In another example, the auditor noted that a one-year custom support arrangement for Microsoft Windows XP was renewed by a department in April 2015 at a cost of $2.37 million.

In addition, following the November 2014 change of government in Victoria, and subsequent January 2015 machinery-of-government changes, a project to review and implement a whole-of-Victorian-Government enterprise resource planning (ERP) system was suspended.

“As a result, the financial systems for many in-scope entities are either approaching end-of-life or are past their end-of-life,” wrote the auditor. “Given the current situation and the time required to implement an ERP system, this issue is expected to remain unresolved for some time.”

IT security is also an going issue.

“Through our interaction with management, we believe that there is a general lack of awareness of the Victorian Government IT security standards,” the auditor wrote.

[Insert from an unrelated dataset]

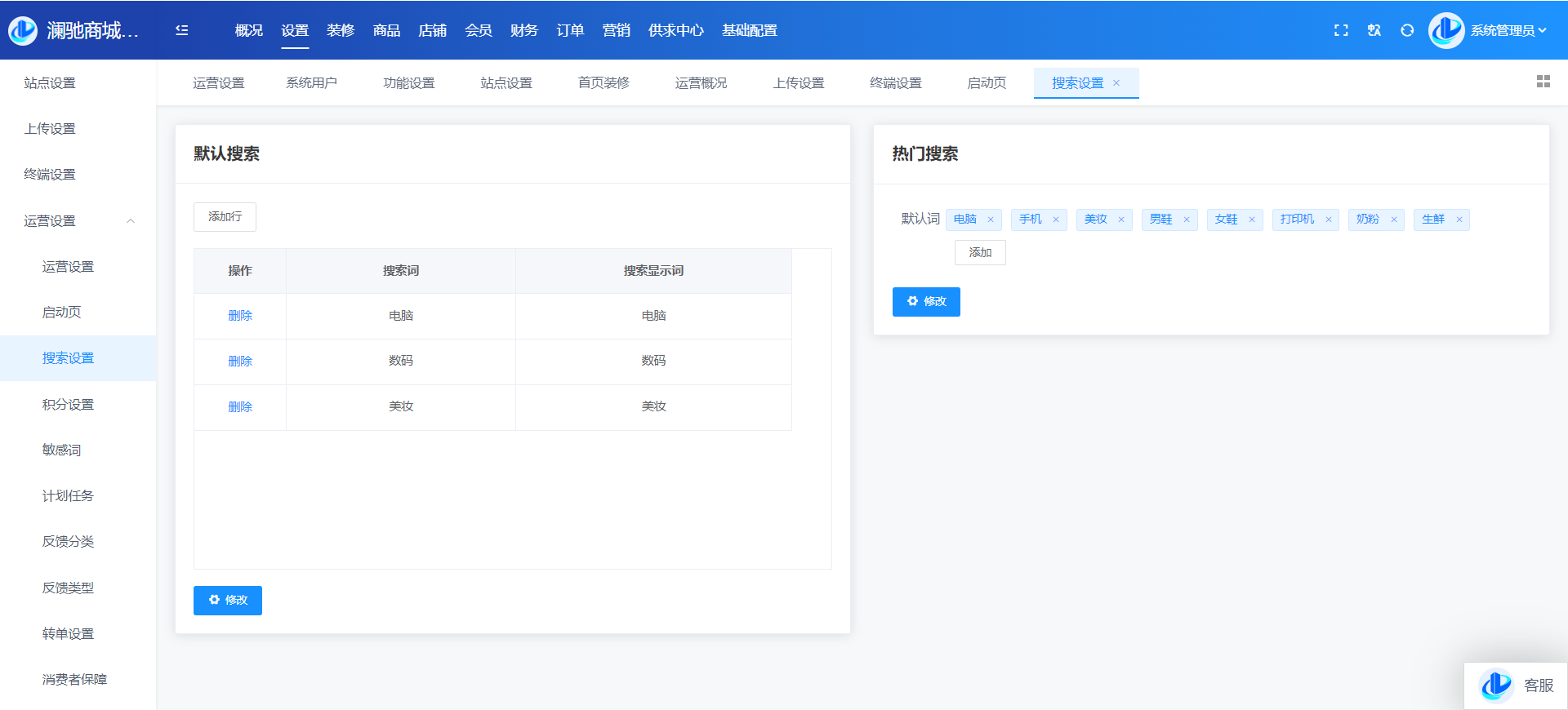The height and width of the screenshot is (710, 1568).
Task: Delete the 数码 search row
Action: pos(240,362)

In one specific example — an unnamed agency which was holding very sensitive data — no password management policies were in place, meaning that passwords used by staff were not required to conform to any standard.
News of the IT problems within the Victorian Government are not likely to come as a surprise, given the state’s prior history of issues in this area.

In November 2011, for example, Victoria’s Ombudsman handed down one of the most damning assessments of public sector IT project governance in Australia’s history, noting total cost over-runs of $1.44 billion, extensive delays and a general failure to actually deliver on stated aims in 10 major IT projects carried out by the state over the past half-decade.


  1. well, when Microsoft keep making office harder to use and AND want to make it a subscription model, where you have to KEEP paying, and Office 2007/2010 still work fine, and have a far more usable interface, why WOULD you upgrade?

    Same as Windows 7 vs Windows 10, why would you downgrade to a more inane and difficult to use O/S?. Windows 10 is worth what you pay for it, i.e. NOTHING.

    • “well, when Microsoft keep making office harder to use”

      Really? Harder to use? If anything it has become vastly improved, easier, and cleaner to do what you want.. I Teach IT @ a university level to new student, many of them mature age, that have very little computer skills. They all manage to grasp it easily enough, and find it vastly improved over other “office” versions they know.

      This government need to embrace IT, and change as a whole.. Tony Abbot is a perfect example on a government policy base level about the ignorance of IT, and the benefits it could have.

    • I disliked the new office, i use Win7, 8 and 10 at both home and at work. I think you missed the actual issue here. They are using Server 2003 and paying through the nose for extended support. They are using XP with extended support. Their financial systems are all extended EOL licenses in most cases. They have an outdated DR which is a major issue. Microsoft have nothing to do with why the Vic Government is having issues.

  2. The problem is always lack of accountability. These organisations have mostly outsourced IT (which I have no problem with) but this means their project management is also outsourced and costs a fortune. They’ll fund a couple of upgrade projects, but there budgets won’t be good for much else.

    Most of them struggle to keep the lights on, but what is really needed is stronger SLAs as part of government contractual agreements – which include rigorous penalties (for outsource providers) for those who don’t meet minimum security service level agreements.

    The other option is more cloud adoption. But this can be a hard sell.